Read huge JSON line by line from Google Cloud Storage with Python

6.2k Views Asked by At

I know I should have a code but I have nothing useful yet.

There is ~300GB JSON file on my GCS gs://path/listings_all.json ultimately I'm trying to import it into BigQuery but it has some wrong data structure (I have sourced it by mongoexport from MongoDB)

invalid field name "$date". Fields must contain only letters, numbers, and underscores, start with a letter or underscore, and be at most 128 characters long

So, now my approach is to somehow read source file line by line from GCS process it and upload each processed line to BigQuery using python API.

Below simple reader I have put together to test with sample 100 lines from the original huge file:

import json
from pprint import pprint

with open('schema_in_10.json') as f:
    for line in f:
        j_content = json.loads(line)

        # print(j_content['id'], j_content['city'], j_content['country'], j_content['state'], j_content['country_code'], j_content['smart_location'], j_content['address'], j_content['market'], j_content['neighborhood'])
        # // geo { lat, lng}'])
        print('------')
        pprint(j_content['is_location_exact'])
        pprint(j_content['zipcode'])
        pprint(j_content['name'])

Can you please help me on how can I read or stream a huge JSON line by line from Google Cloud Storage with Python3?

4

There are 4 best solutions below

5
On BEST ANSWER

Reading it line by line and then trying to stream to BigQuery won't scale with 300GB on your local machine, and you'll struggle to get this working TBH.

There's a couple of scalable options:

  1. Write a Cloud Dataflow pipeline to read your file from GCS (it will scale for you and read in parallel), correct the field name, and then write to BigQuery. See here.
  2. Load it directly into BigQuery using CSV instead JSON as the format and using a delimiter that doesn't appear in your data. This will load each record into a single String column and then you can use BigQuery's JSON functions to extract what you need. See here.
0
On

Here is an example implementation of a solution in GCP Dataflow that corresponds to the first suggestion in the accepted answer. You'll need to implement the json correction in function json_processor. You can run this code in a Datalab notebook.

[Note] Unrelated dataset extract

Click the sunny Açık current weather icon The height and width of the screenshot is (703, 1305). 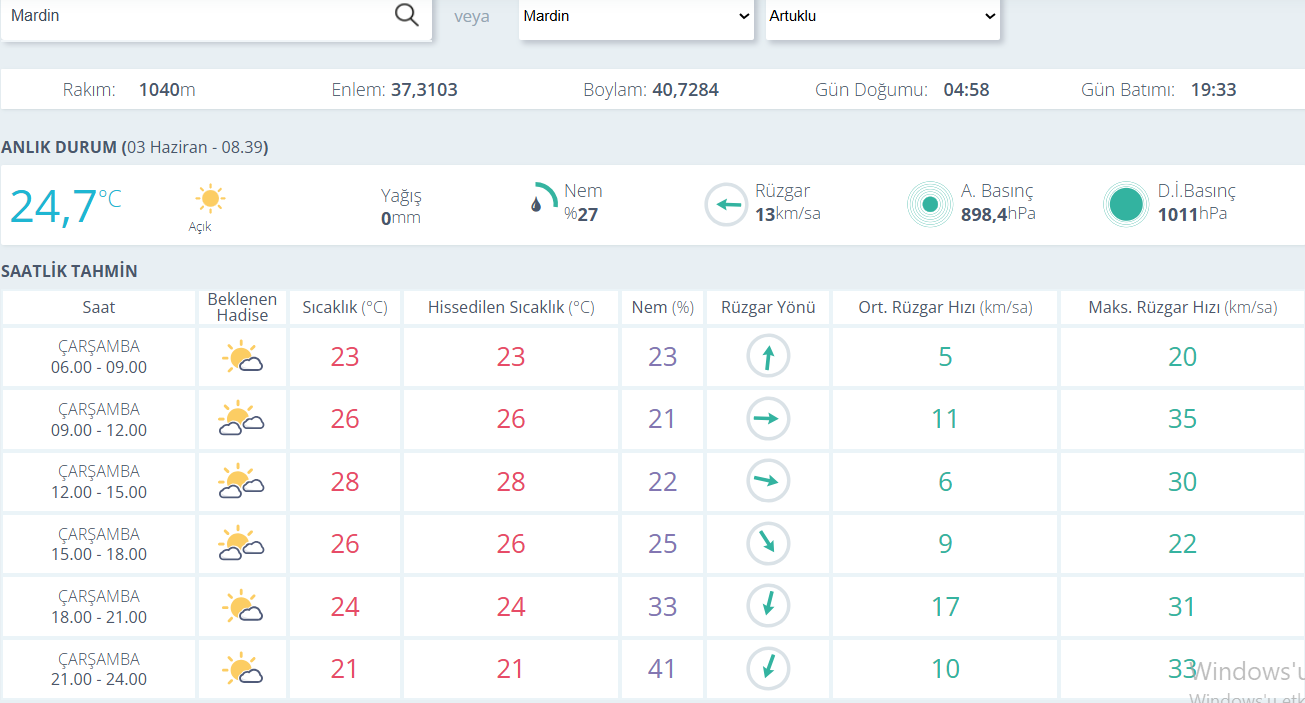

# Datalab might need an older version of pip
# !pip install pip==9.0.3

import apache_beam as beam
from apache_beam.options.pipeline_options import GoogleCloudOptions
from apache_beam.options.pipeline_options import PipelineOptions
from apache_beam.options.pipeline_options import StandardOptions

project_id = 'my-project'
bigquery_dataset_name = 'testdataset' # needs to exist 
table_name = 'testtable'
bucket_name = 'my-bucket'
json_file_gcs_path = 'gs://path/to/my/file.json'
schema = "name:STRING,zipcode:STRING"

def json_processor(row):
    import json
    d = json.loads(row)
    return {'name': d['name'], 'zipcode': d['zipcode']}

options = beam.options.pipeline_options.PipelineOptions()
google_cloud_options = options.view_as(GoogleCloudOptions)
google_cloud_options.project = project_id
google_cloud_options.job_name = "myjob"
google_cloud_options.staging_location = 'gs://{}/binaries'.format(bucket_name)
google_cloud_options.temp_location = 'gs://{}/temp'.format(bucket_name)
options.view_as(StandardOptions).runner = 'DataflowRunner'
google_cloud_options.region = "europe-west1"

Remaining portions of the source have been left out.